The truth is that a general confession and absolution were specifically rejected by Luther in his 16th century Church Orders. Luther kept private confession and absolution; general ones were not even permitted. The 1542 Church Order signed by Luther says, "'If any preacher should assemble those who want to commune in the morning and speak a general absolution to them: that should by no means be done'" (Walther, Pastorale, 122).

This was the teaching in the early days of our Synod too. In 1859 a district president told a congregation they could do away with private confession, but he warned them that doing so would deprive themselves of the blessings of the "glorious rite" of private confession, harm the congregation, the whole synod, their children and their posterity. This would be the result, the district president went on to say, Especially "if you would establish beside private confession also general confession" (Moving Frontiers, 241).

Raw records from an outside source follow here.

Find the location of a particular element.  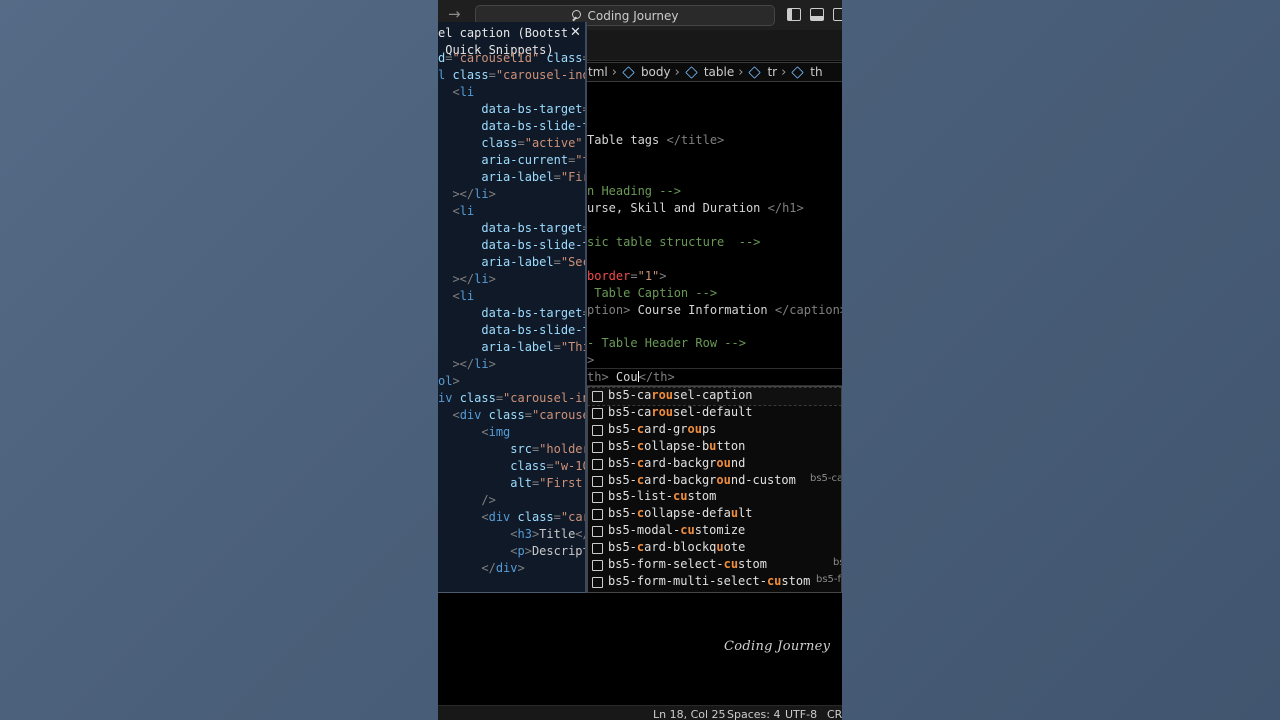

suggestion-item: bs5-collapse-default is located at coordinates (714, 514).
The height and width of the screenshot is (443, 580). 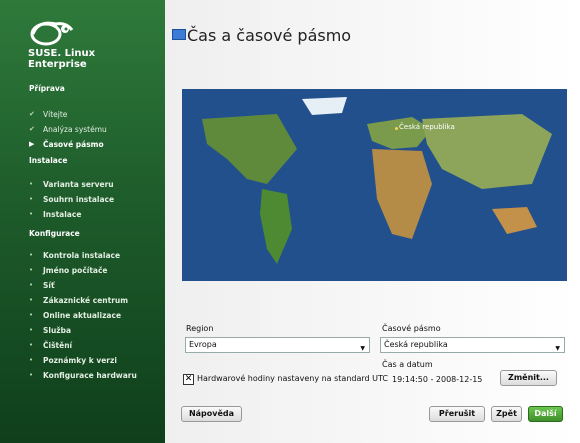 What do you see at coordinates (62, 214) in the screenshot?
I see `sidebar-item-instalace: Instalace` at bounding box center [62, 214].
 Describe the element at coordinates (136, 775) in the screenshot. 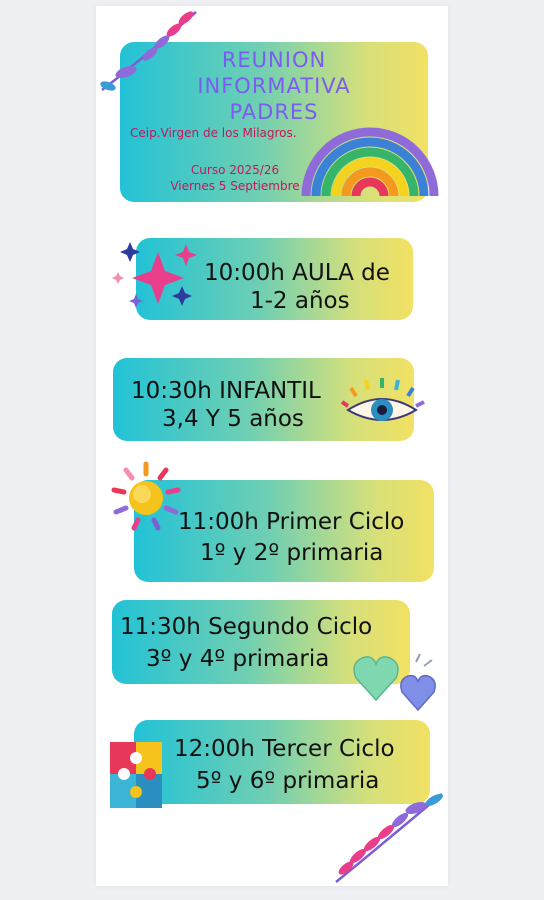

I see `puzzle-icon` at that location.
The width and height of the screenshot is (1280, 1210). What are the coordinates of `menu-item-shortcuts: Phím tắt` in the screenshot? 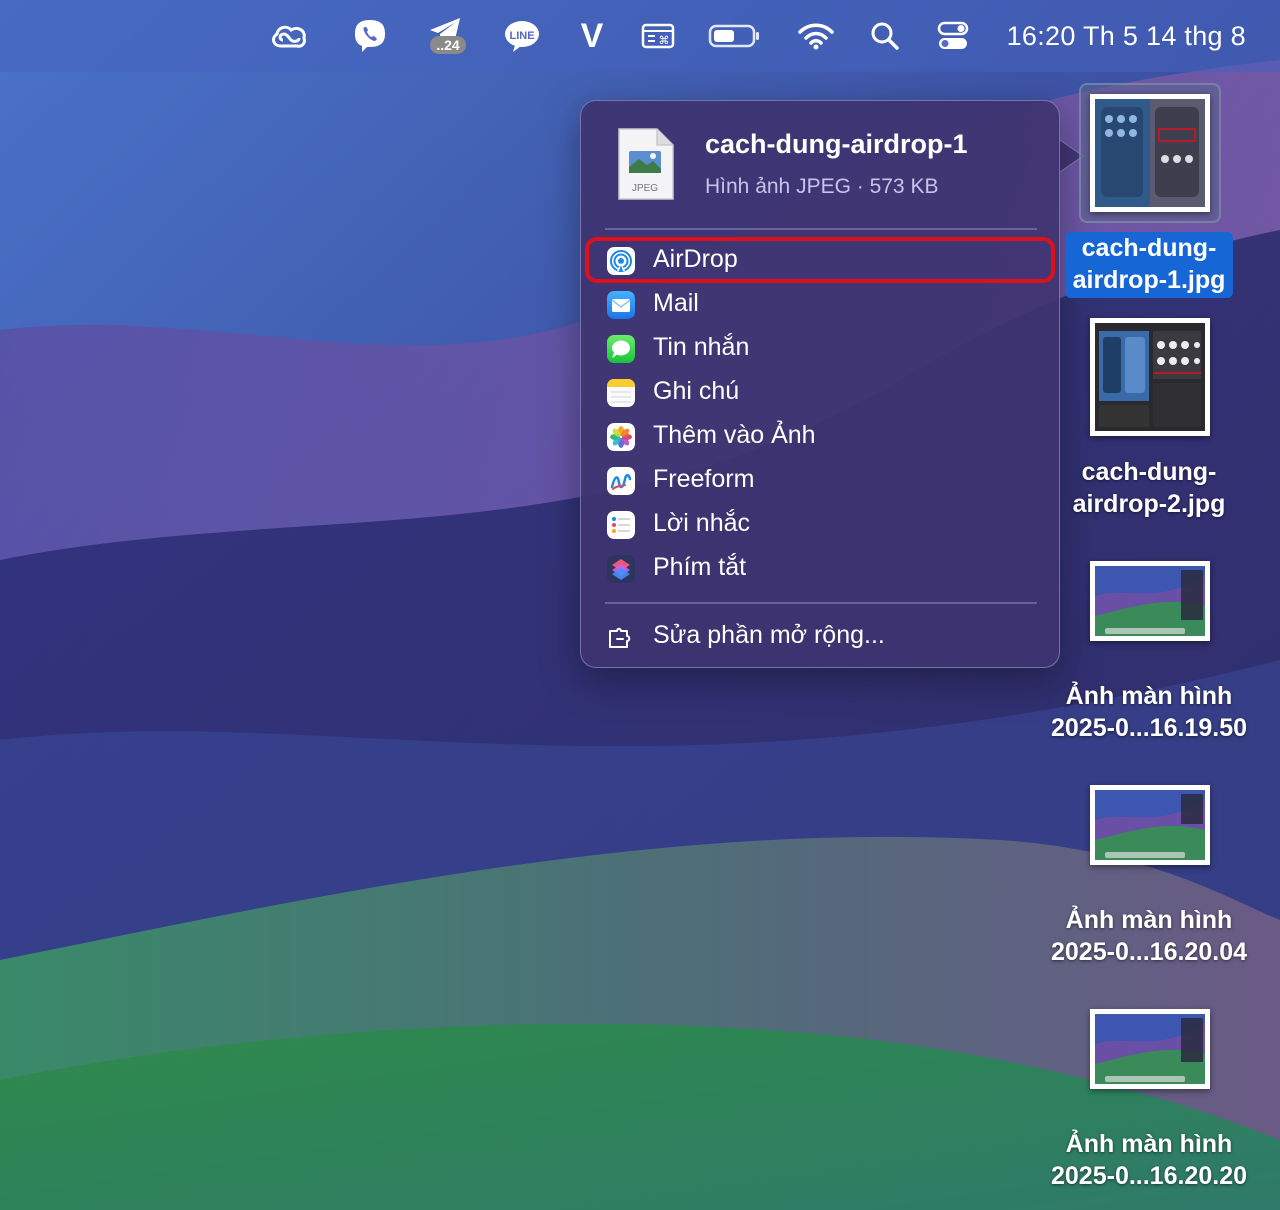 It's located at (820, 569).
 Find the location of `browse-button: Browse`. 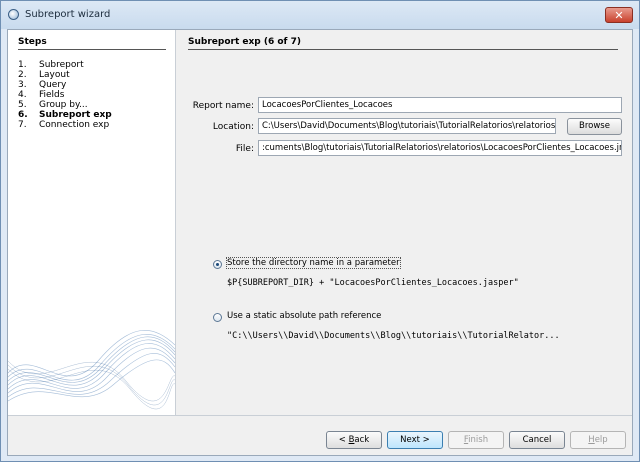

Friends, although I grew up in our Synod it wasn't till I went to seminary that I heard of private confession and absolution. How wonderful I thought! But when I went out into the parish, I found it nowhere. O there were pastors who said that their pastoral counseling was really private confession. Not so. In counseling you try to fix things. In Absolution you forgive things. The absence of private absolution troubled me greatly because we say in our Confessions, "It would therefore be wicked to remove private absolution from the Church" (AP, XII, 100-01).

Don't misunderstand. The Lutherans have never wanted to make private confession and absolution mandatory at fixed times. They said in the Apology to the Augsburg Confession, "But with respect to the time, certainly most men in our churches use the Sacraments, absolution and the Lord's Supper, frequently in a year...But a fixed time is not prescribed, because all are not ready in a like manner at the same time" (XI, 60,62).

Lutheran pastors don't compel anyone to go to private confession. Luther says in the Large Catechism, "For here [in private confession] the compulsion must be reversed; we are the ones who must come under the command and you must come in freedom. We compel no one, but allow ourselves to be compelled, just as we are compelled to preach and administer the sacrament" (LC, Confession, 31).

You know how come pastors might hesitate to hear confessions and absolve? Because it is very difficult and draining for a pastor to take on his conscience what use to be on yours. It's not fun. No godly pastor likes to hear of sin anymore than a good doctor likes hear of disease. Nor does a godly pastor want to hear what is sinful in you to lord it over you as if your sinfulness makes him holier. No good doctor thinks finding disease in you somehow promotes health in him or her.

A good doctor wants to find your illness to give you relief; a good pastor wants to hear your sins to give you forgiveness. Confession is not enough to give you forgiveness; absolution needs to be there. The absolution is here whenever I preach or teach the forgiveness of sins for Jesus' sake. It's here whenever I give you the Body and Blood of Christ for forgiveness. But sometimes a sin will bother and fester, so that it looks too big to the person to be forgiven by such means. That's why we have private confession. Far from exalting the power of the pastor to forgive sins; it exalts the privilege of the layman to have his or her sin forgiven personally, privately, certainly. It gives the lay person yet one more medicine, one more weapon in the war the devil would wage to make your conscience guilty of sins that have long, long ago been forgiven. Amen.